┌────────

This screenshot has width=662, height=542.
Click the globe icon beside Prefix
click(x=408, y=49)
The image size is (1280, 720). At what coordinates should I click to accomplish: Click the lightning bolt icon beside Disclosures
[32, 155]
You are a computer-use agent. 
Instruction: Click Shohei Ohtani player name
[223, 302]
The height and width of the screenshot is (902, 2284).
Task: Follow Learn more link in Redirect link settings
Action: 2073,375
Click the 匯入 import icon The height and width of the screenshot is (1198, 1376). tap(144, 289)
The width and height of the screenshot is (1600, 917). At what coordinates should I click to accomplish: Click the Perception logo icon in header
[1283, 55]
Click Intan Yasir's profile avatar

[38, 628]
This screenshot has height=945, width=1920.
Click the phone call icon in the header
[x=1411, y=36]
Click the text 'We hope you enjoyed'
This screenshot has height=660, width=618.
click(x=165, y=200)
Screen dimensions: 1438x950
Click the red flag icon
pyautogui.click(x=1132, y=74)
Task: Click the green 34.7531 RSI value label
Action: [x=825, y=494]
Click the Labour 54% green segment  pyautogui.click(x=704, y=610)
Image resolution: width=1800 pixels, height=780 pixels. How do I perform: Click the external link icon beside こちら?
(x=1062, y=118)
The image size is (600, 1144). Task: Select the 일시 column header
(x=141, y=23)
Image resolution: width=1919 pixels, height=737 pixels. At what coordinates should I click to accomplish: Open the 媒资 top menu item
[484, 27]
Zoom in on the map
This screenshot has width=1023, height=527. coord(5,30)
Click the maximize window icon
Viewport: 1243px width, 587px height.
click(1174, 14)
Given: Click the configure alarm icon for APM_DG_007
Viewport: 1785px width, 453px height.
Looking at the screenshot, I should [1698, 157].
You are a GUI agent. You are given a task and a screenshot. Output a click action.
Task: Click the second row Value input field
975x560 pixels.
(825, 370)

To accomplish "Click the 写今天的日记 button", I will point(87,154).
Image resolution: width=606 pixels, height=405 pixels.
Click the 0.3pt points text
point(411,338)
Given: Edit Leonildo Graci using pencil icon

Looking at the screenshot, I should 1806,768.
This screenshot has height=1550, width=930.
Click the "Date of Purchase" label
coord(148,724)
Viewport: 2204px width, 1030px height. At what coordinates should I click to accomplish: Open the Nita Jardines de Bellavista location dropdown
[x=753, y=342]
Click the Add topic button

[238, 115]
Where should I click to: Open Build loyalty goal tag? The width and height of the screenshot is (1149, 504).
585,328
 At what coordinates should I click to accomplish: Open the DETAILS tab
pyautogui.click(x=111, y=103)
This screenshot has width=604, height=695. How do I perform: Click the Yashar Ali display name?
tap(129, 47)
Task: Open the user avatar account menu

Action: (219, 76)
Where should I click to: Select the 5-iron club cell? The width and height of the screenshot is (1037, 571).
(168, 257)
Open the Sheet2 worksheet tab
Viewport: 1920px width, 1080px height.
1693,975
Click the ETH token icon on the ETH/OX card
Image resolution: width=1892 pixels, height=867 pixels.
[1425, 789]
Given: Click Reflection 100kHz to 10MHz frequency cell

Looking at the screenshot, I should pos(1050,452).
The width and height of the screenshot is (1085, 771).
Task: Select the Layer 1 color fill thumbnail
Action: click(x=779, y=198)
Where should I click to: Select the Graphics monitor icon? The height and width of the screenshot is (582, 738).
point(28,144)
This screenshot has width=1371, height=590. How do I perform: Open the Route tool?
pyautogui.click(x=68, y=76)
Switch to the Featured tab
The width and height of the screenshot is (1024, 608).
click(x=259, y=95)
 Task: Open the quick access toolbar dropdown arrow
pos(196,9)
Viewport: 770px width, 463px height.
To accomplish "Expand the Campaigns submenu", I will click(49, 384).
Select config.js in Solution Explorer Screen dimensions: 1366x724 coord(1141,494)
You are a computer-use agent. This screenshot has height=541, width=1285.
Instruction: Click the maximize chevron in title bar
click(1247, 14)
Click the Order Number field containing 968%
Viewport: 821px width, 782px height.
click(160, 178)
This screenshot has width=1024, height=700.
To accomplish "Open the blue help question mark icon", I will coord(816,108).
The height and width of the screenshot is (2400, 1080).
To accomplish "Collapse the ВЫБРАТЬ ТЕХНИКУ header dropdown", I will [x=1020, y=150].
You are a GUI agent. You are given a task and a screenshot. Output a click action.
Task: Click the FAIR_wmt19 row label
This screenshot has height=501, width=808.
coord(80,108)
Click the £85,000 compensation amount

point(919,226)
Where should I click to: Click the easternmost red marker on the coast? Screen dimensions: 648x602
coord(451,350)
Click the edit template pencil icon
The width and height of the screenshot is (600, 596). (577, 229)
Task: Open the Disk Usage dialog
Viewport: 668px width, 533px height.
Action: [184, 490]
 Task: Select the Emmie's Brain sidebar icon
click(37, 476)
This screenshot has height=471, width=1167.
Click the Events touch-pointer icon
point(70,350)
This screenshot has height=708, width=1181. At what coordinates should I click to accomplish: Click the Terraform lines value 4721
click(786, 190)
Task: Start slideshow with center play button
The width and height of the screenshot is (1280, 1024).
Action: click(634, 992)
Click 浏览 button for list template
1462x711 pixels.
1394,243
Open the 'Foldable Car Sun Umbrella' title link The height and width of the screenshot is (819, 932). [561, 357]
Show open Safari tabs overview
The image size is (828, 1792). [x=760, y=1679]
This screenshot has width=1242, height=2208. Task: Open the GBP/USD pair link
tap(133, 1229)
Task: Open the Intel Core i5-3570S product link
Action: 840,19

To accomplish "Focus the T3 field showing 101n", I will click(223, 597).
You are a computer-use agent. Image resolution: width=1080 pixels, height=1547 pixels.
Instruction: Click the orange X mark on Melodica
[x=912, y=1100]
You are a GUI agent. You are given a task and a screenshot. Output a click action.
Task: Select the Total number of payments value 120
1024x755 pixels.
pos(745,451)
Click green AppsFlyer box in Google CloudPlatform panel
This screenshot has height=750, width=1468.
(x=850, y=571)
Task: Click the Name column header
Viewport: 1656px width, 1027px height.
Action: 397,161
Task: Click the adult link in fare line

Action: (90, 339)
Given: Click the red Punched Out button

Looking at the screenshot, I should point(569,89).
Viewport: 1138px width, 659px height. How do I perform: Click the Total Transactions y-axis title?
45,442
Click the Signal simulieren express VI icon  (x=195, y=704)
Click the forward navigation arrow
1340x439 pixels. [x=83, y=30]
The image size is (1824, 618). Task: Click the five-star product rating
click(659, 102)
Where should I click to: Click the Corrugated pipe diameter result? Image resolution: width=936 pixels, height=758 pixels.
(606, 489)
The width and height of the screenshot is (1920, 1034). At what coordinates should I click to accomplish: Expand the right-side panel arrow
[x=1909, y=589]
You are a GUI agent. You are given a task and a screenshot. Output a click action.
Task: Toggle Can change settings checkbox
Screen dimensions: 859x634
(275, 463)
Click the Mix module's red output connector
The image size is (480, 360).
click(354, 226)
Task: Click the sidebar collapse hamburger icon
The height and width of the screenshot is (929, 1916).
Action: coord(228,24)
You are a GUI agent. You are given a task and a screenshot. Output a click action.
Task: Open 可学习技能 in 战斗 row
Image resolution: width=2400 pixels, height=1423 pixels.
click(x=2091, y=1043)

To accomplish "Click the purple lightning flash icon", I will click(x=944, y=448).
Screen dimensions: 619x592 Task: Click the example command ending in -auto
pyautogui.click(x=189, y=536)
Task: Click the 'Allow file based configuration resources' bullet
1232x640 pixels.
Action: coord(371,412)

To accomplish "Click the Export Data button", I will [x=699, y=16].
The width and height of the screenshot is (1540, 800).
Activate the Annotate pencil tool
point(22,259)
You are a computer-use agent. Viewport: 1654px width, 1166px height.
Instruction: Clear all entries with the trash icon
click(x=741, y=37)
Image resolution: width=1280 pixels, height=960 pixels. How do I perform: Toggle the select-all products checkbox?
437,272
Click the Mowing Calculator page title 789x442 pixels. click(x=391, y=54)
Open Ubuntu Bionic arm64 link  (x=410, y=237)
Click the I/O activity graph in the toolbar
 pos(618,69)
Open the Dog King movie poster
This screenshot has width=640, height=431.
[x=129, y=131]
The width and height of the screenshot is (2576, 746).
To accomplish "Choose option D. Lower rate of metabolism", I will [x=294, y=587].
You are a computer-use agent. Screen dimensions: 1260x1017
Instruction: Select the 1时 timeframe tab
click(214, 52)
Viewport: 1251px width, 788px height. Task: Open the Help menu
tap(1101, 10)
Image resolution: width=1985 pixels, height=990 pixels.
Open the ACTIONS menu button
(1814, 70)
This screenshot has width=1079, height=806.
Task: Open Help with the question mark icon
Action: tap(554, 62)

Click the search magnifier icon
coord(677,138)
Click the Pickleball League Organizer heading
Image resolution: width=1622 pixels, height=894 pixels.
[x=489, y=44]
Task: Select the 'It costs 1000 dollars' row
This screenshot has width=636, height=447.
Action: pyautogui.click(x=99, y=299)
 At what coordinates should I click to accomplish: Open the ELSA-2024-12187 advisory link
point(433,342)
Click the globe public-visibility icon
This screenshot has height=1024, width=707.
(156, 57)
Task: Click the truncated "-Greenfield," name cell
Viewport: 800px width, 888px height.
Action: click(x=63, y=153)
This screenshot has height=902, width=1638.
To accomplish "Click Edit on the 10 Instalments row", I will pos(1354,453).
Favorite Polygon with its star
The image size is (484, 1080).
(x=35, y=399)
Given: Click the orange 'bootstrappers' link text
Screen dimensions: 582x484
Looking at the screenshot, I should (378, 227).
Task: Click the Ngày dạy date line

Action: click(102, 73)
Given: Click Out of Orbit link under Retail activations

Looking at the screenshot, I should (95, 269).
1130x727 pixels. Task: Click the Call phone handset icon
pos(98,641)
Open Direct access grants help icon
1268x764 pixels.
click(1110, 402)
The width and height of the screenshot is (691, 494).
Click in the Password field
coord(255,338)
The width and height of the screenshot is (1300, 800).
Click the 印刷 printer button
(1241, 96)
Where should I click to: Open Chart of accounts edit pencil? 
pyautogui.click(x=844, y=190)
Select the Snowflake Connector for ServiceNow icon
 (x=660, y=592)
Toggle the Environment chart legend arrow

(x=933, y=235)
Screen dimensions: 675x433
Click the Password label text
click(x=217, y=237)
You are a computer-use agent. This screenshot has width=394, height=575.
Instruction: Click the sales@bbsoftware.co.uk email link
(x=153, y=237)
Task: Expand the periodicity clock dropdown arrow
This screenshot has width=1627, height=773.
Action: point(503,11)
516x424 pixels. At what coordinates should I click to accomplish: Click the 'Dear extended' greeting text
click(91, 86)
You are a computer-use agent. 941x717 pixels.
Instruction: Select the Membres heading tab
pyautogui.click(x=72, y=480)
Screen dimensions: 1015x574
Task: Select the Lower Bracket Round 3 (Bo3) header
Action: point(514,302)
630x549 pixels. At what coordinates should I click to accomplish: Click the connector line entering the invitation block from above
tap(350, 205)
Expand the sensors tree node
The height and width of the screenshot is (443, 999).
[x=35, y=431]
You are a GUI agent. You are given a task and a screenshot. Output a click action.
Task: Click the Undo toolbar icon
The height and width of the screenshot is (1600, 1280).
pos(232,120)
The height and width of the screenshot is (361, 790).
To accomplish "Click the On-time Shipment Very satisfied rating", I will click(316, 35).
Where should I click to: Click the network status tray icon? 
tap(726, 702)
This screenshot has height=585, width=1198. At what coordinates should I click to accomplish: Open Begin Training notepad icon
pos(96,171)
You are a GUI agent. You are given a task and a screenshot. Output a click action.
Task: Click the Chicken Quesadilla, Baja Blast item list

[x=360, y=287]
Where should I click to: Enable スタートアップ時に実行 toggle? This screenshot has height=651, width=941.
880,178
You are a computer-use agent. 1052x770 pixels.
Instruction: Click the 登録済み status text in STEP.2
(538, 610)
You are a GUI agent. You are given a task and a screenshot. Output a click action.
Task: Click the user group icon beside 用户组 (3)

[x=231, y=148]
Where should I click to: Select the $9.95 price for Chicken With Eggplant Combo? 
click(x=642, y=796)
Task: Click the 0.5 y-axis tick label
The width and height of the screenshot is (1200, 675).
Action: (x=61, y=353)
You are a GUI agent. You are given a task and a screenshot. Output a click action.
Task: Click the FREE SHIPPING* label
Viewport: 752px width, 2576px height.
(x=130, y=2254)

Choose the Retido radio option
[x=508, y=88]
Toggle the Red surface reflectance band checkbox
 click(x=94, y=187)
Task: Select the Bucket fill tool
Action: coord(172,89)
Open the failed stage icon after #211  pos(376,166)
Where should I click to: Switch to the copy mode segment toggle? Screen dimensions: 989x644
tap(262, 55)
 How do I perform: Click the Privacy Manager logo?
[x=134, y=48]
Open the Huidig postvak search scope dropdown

└────────

**Problem requirements:** Of the lines above, copy each one that contains the word "computer".

**Answer space:**
You are a computer-use agent. 
You are a computer-use agent. This screenshot has height=541, width=1285.
You are a computer-use agent. Image resolution: width=1080 pixels, height=1547 pixels.
You are a computer-use agent. Viewport: 1654px width, 1166px height.
You are a computer-use agent. Screen dimensions: 1260x1017
You are a computer-use agent. This screenshot has width=394, height=575.
You are a computer-use agent. 941x717 pixels.
You are a computer-use agent. 1052x770 pixels.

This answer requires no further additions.